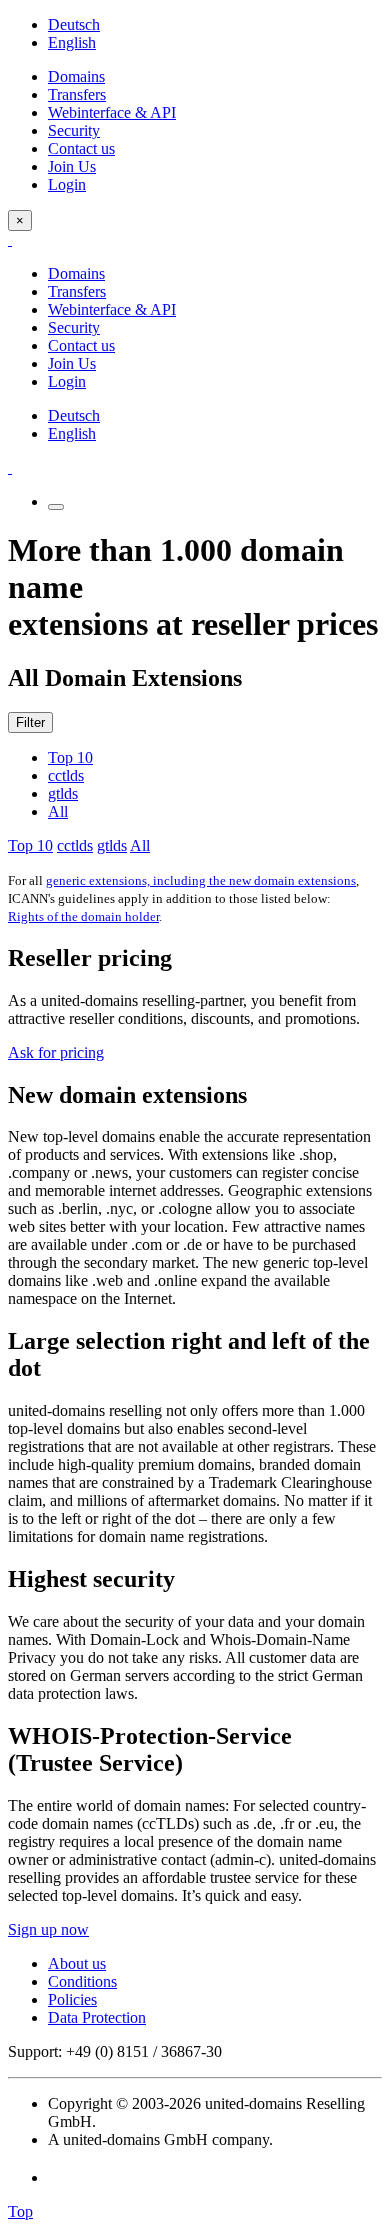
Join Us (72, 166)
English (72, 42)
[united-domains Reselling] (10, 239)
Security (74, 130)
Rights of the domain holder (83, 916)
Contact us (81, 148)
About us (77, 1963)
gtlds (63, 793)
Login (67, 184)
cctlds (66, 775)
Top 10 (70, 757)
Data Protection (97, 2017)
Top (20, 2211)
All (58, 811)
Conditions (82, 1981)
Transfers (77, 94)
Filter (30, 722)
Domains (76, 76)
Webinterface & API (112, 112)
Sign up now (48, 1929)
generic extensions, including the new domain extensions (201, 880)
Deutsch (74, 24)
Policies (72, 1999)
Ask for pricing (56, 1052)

# What needs to be done
Each record is to be restated word for word; no picture goes in.

# Written solution
Join Us (72, 166)
English (72, 42)
[united-domains Reselling] (10, 239)
Security (74, 130)
Rights of the domain holder (83, 916)
Contact us (81, 148)
About us (77, 1963)
gtlds (63, 793)
Login (67, 184)
cctlds (66, 775)
Top 10 (70, 757)
Data Protection (97, 2017)
Top (20, 2211)
All (58, 811)
Conditions (82, 1981)
Transfers (77, 94)
Filter (30, 722)
Domains (76, 76)
Webinterface & API (112, 112)
Sign up now (48, 1929)
generic extensions, including the new domain extensions (201, 880)
Deutsch (74, 24)
Policies (72, 1999)
Ask for pricing (56, 1052)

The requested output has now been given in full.